TASK REQUIREMENTS. All lines from the one containing "The width and height of the screenshot is (391, 267)." down to the final line of the entries below: return them exactly.

AVAILABLE DATA.
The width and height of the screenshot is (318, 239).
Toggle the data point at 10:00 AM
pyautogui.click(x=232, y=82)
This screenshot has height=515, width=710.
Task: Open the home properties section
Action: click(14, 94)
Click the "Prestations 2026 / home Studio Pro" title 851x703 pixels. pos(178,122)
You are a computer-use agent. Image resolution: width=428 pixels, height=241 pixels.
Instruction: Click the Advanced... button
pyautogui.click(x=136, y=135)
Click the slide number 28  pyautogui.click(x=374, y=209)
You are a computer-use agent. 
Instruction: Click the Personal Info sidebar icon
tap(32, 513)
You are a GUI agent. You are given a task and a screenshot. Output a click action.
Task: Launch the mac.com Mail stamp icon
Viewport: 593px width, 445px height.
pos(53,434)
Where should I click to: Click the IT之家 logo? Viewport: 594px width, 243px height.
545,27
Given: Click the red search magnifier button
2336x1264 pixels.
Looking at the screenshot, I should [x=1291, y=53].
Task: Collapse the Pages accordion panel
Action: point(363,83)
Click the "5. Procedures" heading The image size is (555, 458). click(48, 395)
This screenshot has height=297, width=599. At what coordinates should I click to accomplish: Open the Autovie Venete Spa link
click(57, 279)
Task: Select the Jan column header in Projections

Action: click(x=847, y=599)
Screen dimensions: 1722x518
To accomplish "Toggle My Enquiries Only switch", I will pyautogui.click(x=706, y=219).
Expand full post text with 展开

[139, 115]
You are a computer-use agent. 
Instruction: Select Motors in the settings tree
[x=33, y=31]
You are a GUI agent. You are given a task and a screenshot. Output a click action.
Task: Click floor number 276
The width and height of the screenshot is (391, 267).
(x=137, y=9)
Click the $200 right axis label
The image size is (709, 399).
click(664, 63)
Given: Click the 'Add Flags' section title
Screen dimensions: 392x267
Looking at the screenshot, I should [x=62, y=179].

ANSWER BOX.
The width and height of the screenshot is (391, 267).
(x=137, y=9)
Click the $200 right axis label
The image size is (709, 399).
click(664, 63)
Given: Click the 'Add Flags' section title
Screen dimensions: 392x267
Looking at the screenshot, I should [x=62, y=179].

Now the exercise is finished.